Armando de Lucena - Academia Literária


Existiu em Mafra uma Academia Literária?

(A propósito duma passagem do manuscrito de Machado de Castro O Zénit da Ingratidão)

In Diário de Notícias (20 Ago. 1945)

 

A primeira referência que vimos fazer às Aulas Literárias de Mafra foi num manuscrito do escultor Machado de Castro, intitulado: O zenit da ingratidão, actualmente na posse da família do Dr. Ferreira Cardoso, médico distinto e, pelo visto, não menos abalizado coleccionador de raridades.

Que a certas dependências do mosteiro de Mafra ainda hoje se chama: o corredor das aulas, sabíamos nós e sabem-no todos quantos ao grandioso monumento têm prestado um pouco da sua atenção. Mas, que aulas seriam estas que, pelo menos ao tempo da estadia do nosso maior estatuário do século XVIII naquela vila, foram frequentadas pelo Reitor dos Catecúmenos, Cláudio José Gonçalves, conforme se afirma no citado documento?

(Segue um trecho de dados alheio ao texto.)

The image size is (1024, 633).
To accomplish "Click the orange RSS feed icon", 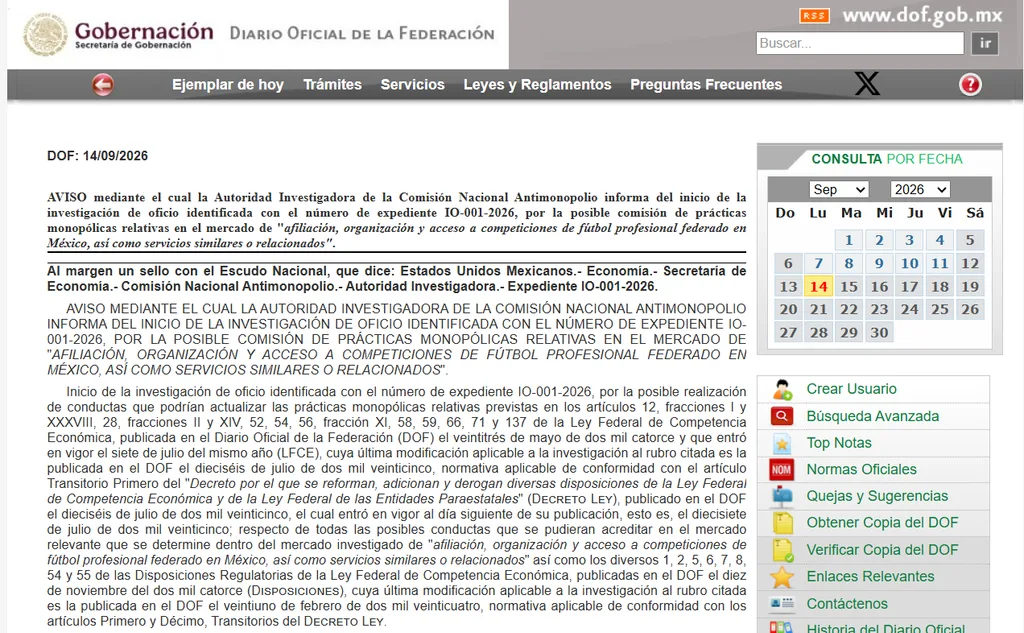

A existência de várias teses ou discursos impressos e recitados na referida instituição, como alguns que o Dr. Carlos Galrão ofereceu à Biblioteca Municipal daquela localidade, podia levar-nos à suposição de que se tratava duma verdadeira Academia no sentido corrente da palavra, tanto mais que o século XVIII foi, como toda a gente sabe, rico e exageradamente abundante desses organismos culturais, quer mantidos pelo Estado, quer animados pela iniciativa particular. Houve-os na capital desde a velha Academia Real da História, fundada por Dom João V em 1720 até à actual Academia das Ciências de Lisboa. Entre estas e outras floresceram com maior ou menor brilho, mais ou menos actividade mental, mas todas elas enfáticas pela doutrina e pretensiosas pela denominação: a Academia dos Ilustrados, a dos Obsequiosos e a dos Anónimos, por exemplo.

O entusiasmo cultural daqueles tempos estendeu-se à pacatez provinciana, criando em Santarém a famosa Academia dos Solitários, porventura o mais antigo destes organismos. Seguiu-se-lhes a dos Aquilinos, em Aveiro; a Vimarense, de Guimarães, e até na longínqua e formosa Ponte do Lima funcionou a Academia da Palestra Literária, sem contar com outras mais que às letras, às falas e ao pensamento deram quanto em si cabia em matéria de imaginação, de artifício e daquele engenho verbal que foi norma inconfundível da época.

Por outro lado, sabe-se de ciência certa que em 1781 existia no Convento de Mafra certa escola literária onde o nosso grande botânico Avelar Brotero estudou humanidades e que, segundo as melhores razões, seria o Colégio de Estudos do Real Mosteiro, cujos estatutos Dona Maria I aprovou por alvará de 30 de Setembro de 1780.

No tempo dos Arrábidos também, ao que parece, ali houve escola para os frades da ordem. Contudo, tanto uma como outra destas instituições devem ser alheias às Aulas Literárias de Mafra, a que o autor da estátua de Dom José se refere na citada obra.

Seja, porém, como for, e a avaliar pela inscrição latina sobreposta à cátedra presidencial do cenáculo, deve tratar-se talvez de uma Academia na rigorosa expressão do termo, criada por Dom João V, cujos estatutos foram mais tarde outorgados por Dom José, conforme se indica na legenda de 1752.

Mas, por nos parecerem bastante confusas as características desta instituição e por julgarmos que do esclarecimento do assunto algum tributo possa resultar para a História da Literatura Portuguesa, daqui se levanta uma

ponta do véu para que os especialistas - se o caso lhes merecer tais diligências - estudem a questão e, sobre ela, nos digam a última palavra.

Coeva de outras instituições similares, a suposta Academia Mafrense pode ter atingido apreciável valor cultural se atendermos não só à reconhecida protecção do rei como á circunstância de, nesse tempo, no mosteiro funcionar a celebrada escola de escultura dirigida, como se sabe, pelo italiano Giusti, sobre cuja influência se criou e desenvolveu a notável geração de mestres e estatuários a que pertenceu Joaquim Machado de Castro, frequentador das aulas literárias, conforme deixa compreender no manuscrito que serviu de base a estes despretensiosos comentários.